La production, le trafic et la consommation de médicaments falsifiés constituent une menace pour la sécurité et la santé publiques. Les médicaments falsifiés sont des produits médicaux dont l’identité, la composition ou la source est représentée de façon trompeuse, que ce soit délibérément ou frauduleusement. Dans certains cas, ils peuvent contenir des ingrédients toxiques ou dangereux pour la santé. En conséquence, ils peuvent ne pas guérir, s’avérer nocifs, voire provoquer la mort des consommateurs. Bien qu’aucun pays ne soit protégé contre cette menace, l’impact est particulièrement important dans les pays en développement où l’on retrouve des médicaments falsifiés dans le traitement de maladies potentiellement mortelles telles que le paludisme, la tuberculose et le VIH/SIDA.
Selon l’Organisation mondiale de la Santé, les médicaments falsifiés et de qualité inférieure représenteraient entre 10 et 15 % du marché mondial du médicament ; dans certaines régions d’Afrique, d’Asie et d’Amérique latine, les médicaments falsifiés peuvent représenter jusqu’à 60 % des médicaments en circulation.
L’attrait de bénéfices financiers élevés, conjugué au faible risque de poursuites et à la relative clémence des peines, fait de la production et du trafic de médicaments falsifiés un business intéressant pour les groupes criminels. Cette industrie parallèle représente aujourd’hui plusieurs milliards de dollars.
La lutte contre les produits pharmaceutiques falsifiés se heurte à plusieurs défis :
D’importants progrès ont été réalisés, notamment dans la sphère juridique avec par exemple la Convention MEDICRIME, signée à Moscou en 2011. Cette convention a un double objectif, d’une part protéger les patients vulnérables et leur droit à un accès sécurisé à des médicaments de qualité satisfaisante, et d’autre part lutter contre le crime organisé. Autre exemple, la Déclaration de Zanzibar sur les médicaments contrefaits et le crime pharmaceutique de 2010, par laquelle le Burundi, le Kenya, le Rwanda, la Tanzanie et l’Ouganda se sont engagés à renforcer la lutte contre la contrefaçon de médicaments et d’autres crimes pharmaceutiques en Afrique de l’Est.

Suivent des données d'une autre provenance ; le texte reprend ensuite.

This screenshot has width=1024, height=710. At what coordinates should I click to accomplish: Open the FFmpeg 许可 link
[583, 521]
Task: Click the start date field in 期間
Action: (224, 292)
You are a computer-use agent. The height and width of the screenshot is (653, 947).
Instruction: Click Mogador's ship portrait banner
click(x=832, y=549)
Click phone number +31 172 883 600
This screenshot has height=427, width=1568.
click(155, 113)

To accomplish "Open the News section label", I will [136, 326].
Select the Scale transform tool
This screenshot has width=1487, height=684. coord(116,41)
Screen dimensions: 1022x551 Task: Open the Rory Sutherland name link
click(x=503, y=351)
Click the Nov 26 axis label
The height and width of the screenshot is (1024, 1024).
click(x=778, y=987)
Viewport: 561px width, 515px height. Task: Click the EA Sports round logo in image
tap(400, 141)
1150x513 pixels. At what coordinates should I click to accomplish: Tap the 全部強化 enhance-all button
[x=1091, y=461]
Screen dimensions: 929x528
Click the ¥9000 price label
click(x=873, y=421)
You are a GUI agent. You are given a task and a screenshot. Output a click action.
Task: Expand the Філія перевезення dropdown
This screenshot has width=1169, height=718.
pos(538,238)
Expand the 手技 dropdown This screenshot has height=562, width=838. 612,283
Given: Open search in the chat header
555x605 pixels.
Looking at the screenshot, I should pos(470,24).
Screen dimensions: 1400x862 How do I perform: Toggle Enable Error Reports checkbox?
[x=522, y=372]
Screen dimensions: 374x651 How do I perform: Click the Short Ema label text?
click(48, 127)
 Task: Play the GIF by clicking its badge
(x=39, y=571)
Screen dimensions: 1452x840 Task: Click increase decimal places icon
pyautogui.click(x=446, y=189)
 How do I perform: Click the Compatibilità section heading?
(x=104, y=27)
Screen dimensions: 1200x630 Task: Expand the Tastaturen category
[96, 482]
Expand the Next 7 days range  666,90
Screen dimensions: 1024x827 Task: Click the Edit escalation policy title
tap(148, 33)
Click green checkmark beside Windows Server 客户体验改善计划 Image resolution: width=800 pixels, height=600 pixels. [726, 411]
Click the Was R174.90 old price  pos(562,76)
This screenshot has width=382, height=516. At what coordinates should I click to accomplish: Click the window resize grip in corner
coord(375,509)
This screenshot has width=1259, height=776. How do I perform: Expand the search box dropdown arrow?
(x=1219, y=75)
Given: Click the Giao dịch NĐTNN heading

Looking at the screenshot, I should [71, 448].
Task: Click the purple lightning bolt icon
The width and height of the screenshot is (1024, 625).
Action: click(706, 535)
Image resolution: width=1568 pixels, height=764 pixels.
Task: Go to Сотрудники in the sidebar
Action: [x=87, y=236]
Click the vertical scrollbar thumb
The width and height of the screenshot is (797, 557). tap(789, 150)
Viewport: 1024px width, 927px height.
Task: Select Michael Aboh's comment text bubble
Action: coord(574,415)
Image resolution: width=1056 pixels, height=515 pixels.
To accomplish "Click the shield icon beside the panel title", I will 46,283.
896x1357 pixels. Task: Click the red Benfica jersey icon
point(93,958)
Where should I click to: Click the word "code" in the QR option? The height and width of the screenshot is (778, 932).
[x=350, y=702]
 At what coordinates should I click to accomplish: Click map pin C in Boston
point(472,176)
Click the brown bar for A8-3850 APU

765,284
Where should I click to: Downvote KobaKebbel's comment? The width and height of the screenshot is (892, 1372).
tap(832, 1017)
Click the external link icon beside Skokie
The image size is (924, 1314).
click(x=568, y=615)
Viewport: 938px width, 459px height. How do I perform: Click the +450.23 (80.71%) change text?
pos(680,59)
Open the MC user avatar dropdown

Dans le cadre de l’initiative des Centres d’Excellence pour la réduction des risques nucléaires, radiologiques, biologiques et chimiques (NRBC), l’Union européenne a souhaité s’engager sur la thématique de la lutte contre les médicaments falsifiés en Afrique de l’Est et du Centre avec la mise en place du projet MEDISAFE. Le projet couvre les 11 États suivants : le Burundi, l’Éthiopie, le Ghana, le Kenya, le Malawi, l’Ouganda, la République Démocratique du Congo, le Rwanda, les Seychelles, la Tanzanie et la Zambie.
Sélectionnée par la Commission européenne pour mettre en œuvre le projet MEDISAFE (Projet 66), Expertise France, l’agence française de coopération technique internationale, est à la tête d’un consortium européen de 5 partenaires : APRO-PHISP (Association professionnelle des pharmaciens inspecteurs de santé publique), ASST Fatebenefratelli Sacco (Association de quatre CHU de la région Lombardie), CHMP (Centre humanitaire des métiers de la pharmacie), CIOPF (Conférence Internationale des ordres des Pharmaciens Francophones) et ReMed (Réseau Médicament et Développement).
En janvier 2017, 113 millions de médicaments potentiellement dangereux et illicites (d’une valeur estimée à 52 millions d’euros) ont été saisis lors d’une opération appelée Action contre la contrefaçon et les médicaments illicites (ACIM) qui a été menée dans 16 pays africains en septembre 2016, dont 4 des pays bénéficiaires de MEDISAFE : République Démocratique du Congo, Ghana, Kenya et Tanzanie. Cette opération de 10 jours a été organisée conjointement par l’Organisation mondiale des douanes (OMD) et l’Institut international de recherche contre les médicaments contrefaits (IRACM). Les saisies les plus importantes ont eu lieu au Nigeria, en République du Bénin, au Kenya et au Togo. Une étude menée dans 21 pays d’Afrique subsaharienne a conclu que 20 % des médicaments antipaludiques étudiés étaient classés comme falsifiés. Une autre étude également menée dans les pays d’Afrique subsaharienne sur la cause de la mortalité associée à des médicaments de mauvaise qualité a révélé que 122 350 enfants de moins de 5 ans sont morts en 2013 uniquement en raison de la dépendance à des médicaments antipaludiques de mauvaise qualité.